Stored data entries
Content starts
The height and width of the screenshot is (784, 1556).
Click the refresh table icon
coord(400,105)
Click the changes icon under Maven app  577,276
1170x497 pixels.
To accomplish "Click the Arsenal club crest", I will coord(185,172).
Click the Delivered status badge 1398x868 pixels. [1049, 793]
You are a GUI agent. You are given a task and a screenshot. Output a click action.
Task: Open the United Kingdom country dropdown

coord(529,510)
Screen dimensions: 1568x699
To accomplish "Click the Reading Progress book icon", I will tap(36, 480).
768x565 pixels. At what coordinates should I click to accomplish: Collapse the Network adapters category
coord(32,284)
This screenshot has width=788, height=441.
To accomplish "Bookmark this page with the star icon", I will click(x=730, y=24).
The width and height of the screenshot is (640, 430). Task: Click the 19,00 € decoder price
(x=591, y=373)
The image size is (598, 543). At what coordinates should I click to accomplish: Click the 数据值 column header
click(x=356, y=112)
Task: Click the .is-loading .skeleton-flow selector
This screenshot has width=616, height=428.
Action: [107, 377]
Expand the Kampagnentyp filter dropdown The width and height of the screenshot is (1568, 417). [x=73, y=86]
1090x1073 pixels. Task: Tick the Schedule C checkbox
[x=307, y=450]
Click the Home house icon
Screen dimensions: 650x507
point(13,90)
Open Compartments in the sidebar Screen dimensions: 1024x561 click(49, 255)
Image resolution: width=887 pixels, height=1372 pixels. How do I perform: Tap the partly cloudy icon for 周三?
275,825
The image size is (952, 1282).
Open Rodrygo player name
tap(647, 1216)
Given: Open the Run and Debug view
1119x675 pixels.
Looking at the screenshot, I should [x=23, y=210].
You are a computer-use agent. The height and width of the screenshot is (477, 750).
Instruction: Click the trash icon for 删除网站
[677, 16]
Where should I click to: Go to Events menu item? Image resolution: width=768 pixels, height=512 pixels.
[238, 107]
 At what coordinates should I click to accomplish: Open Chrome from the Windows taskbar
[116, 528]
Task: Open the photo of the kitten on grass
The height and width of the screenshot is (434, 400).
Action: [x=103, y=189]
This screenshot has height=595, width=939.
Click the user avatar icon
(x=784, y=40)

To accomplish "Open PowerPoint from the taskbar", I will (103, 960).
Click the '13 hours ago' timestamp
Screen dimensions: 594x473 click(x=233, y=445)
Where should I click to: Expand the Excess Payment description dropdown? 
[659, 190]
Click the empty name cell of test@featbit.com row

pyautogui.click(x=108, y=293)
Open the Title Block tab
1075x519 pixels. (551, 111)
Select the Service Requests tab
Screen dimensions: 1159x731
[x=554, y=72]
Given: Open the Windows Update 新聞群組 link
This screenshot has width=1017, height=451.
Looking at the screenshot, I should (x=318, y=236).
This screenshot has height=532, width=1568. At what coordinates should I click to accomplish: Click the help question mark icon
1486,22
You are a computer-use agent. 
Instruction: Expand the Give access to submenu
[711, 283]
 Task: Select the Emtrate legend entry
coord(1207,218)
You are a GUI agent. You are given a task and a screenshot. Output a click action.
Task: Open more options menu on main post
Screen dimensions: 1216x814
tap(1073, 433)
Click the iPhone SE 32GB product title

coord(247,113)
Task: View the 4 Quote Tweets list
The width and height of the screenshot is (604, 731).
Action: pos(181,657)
Content ends
Reproduce exactly what appears from the line containing "The width and height of the screenshot is (604, 731)." down to the final line of the data.

The width and height of the screenshot is (604, 731).
Action: pos(181,657)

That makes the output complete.